The king's catastrophic rage at his honest daughter Cordelia's failure to flatter him carries the hubris of the defiant Hosni Mubarak in the first days of the Egyptian Revolution, or George W Bush announcing "mission accomplished" in a still war-ravaged Iraq.
Lear's ensuing crisis – as he is robbed of status, wealth and power by his conspiring daughters, Goneril and Regan – sees Hayman altered utterly. It seems to be a smaller man who stumbles across the tempest-torn heath in his long johns, overwhelmed by guilt and approaching the end of his wits. As he stretches the tortured soul of his Lear to its breaking point, Hayman's extraordinary performance reverberates with an unmistakeable emotional and psychological power.
This production will be long remembered as "Hayman's Lear", and rightly so.
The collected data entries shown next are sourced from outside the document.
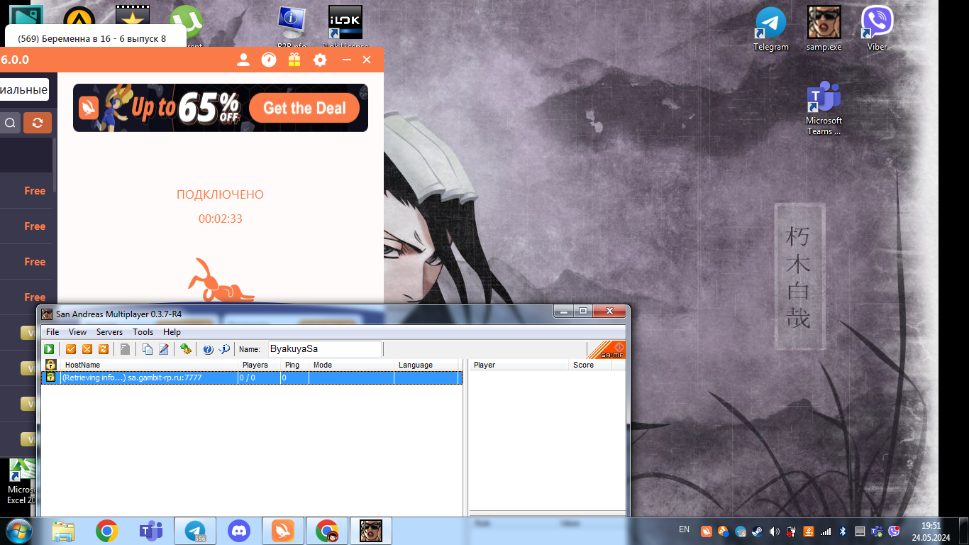Open VPN settings gear icon
The image size is (969, 545).
320,60
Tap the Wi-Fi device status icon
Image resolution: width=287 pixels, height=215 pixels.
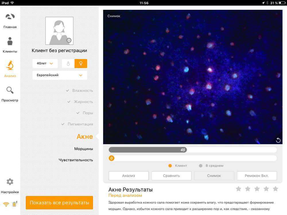[6, 204]
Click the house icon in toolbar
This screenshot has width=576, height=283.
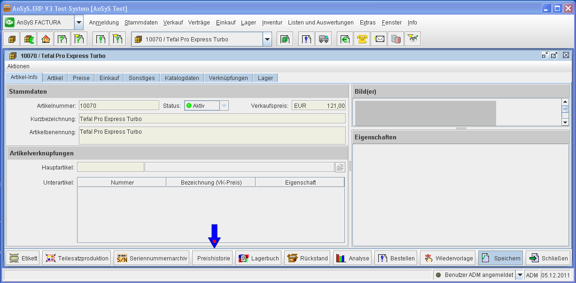(x=46, y=40)
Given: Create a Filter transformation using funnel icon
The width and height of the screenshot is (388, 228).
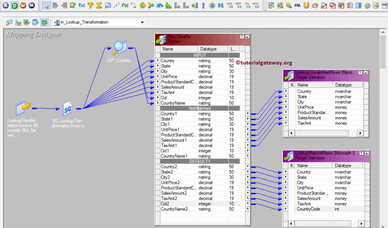Looking at the screenshot, I should point(90,5).
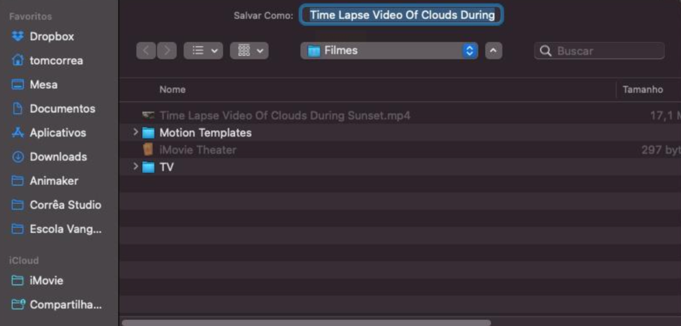
Task: Click the Buscar search field
Action: coord(605,51)
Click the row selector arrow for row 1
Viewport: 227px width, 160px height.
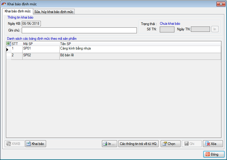point(8,50)
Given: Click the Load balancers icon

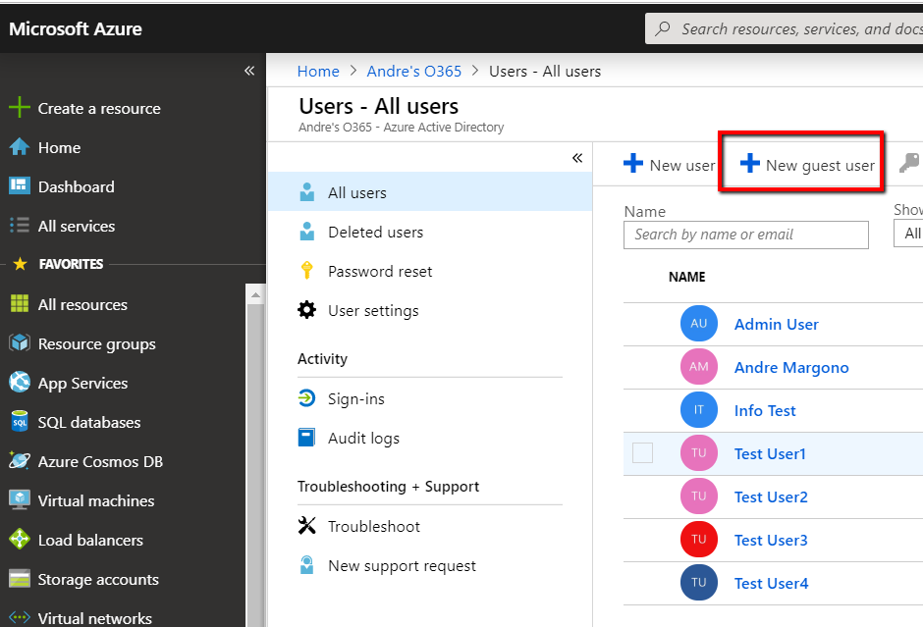Looking at the screenshot, I should click(x=19, y=540).
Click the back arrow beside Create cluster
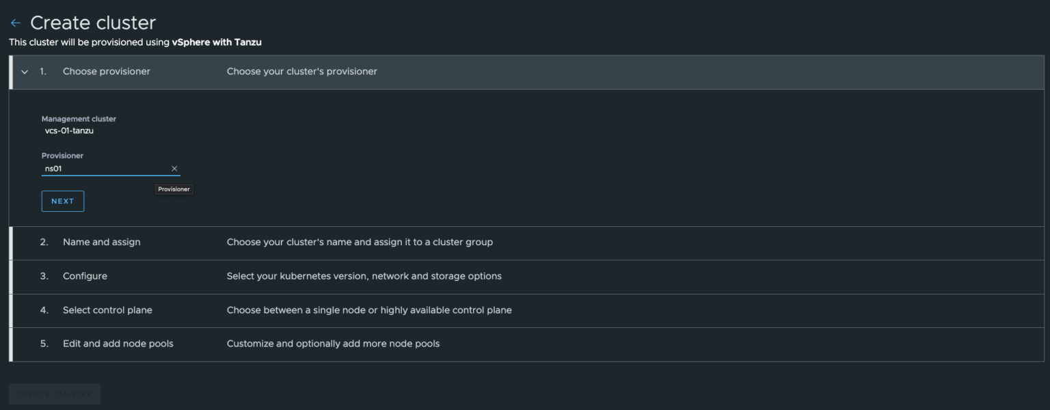 (15, 22)
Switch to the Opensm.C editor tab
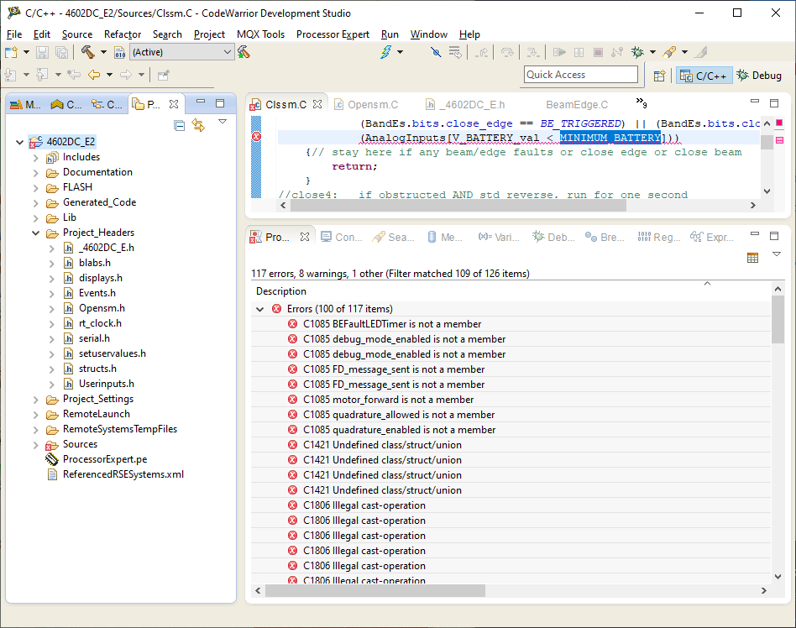 pyautogui.click(x=372, y=105)
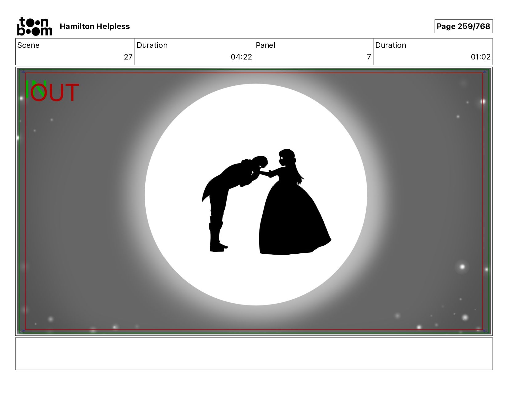Click the empty notes box below panel
The height and width of the screenshot is (393, 508).
click(x=254, y=354)
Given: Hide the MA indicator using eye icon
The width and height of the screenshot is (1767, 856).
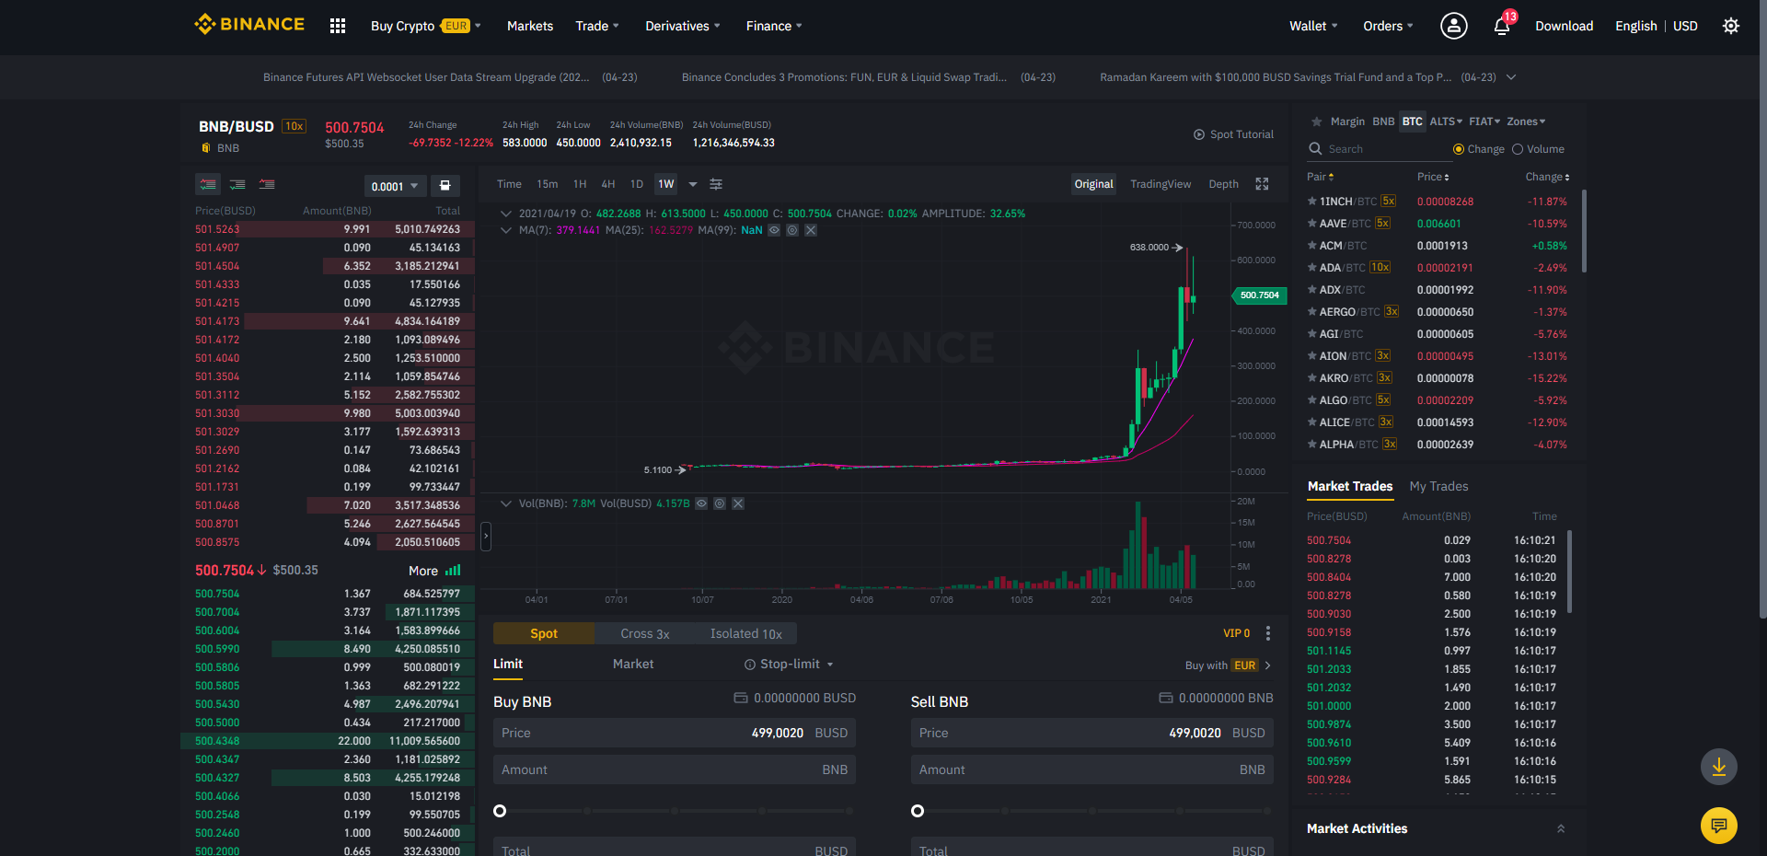Looking at the screenshot, I should click(x=774, y=230).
However, every other aspect of this superb staging, from the excellent cast to Paddy Cunneen's disconcerting music and sound, contributes splendidly to a coherent, transfixing and deeply memorable rendering of a great tragedy.
From a Renaissance classic to a modern one, as the Lyceum Theatre offers a highly accomplished production of Martin McDonagh's bleakly hilarious play, The Lieutenant Of Inishmore.
Set in the rugged and rural west of Ireland in 1993, this comedy about INLA man Padraic (who was too crazy and too violent to be admitted into the Provisional IRA) and a dead cat marks McDonagh out as the successor to the great Irish dramatist JM Synge.
Like Synge's Playboy Of The Western World, the play toys wonderfully with the romantic notions which are attached to rural Ireland and its people, while also capturing the highly distinctive form of English spoken there (not least the diminutive suffix "een", which allows McDonagh humorously abusive words such as "bitcheen").
Add to that the absurdism of Ionesco, a tangible love of language, an imaginative comic mind in overdrive and you have a truly brilliant work of comic theatre.
To do the play justice, you first need a great Padraic, and director Mark Thomson has one in Peter Campion.
The sheer lunacy of the character is evident from the early scene in which the lieutenant is torturing a man, whom he has hanging upside-down from a meat hook (an occasional seller of cannabis to college students, the unfortunate guy has fallen foul of Padraic's maniacal pursuit of an Ireland free of Brits and drugs).
Campion maintains the character in this hyper-manic state throughout, and is matched by a fine supporting cast, while Colin Richmond's ultra-naturalistic set assures that the play gets the Synge-style aesthetic it deserves.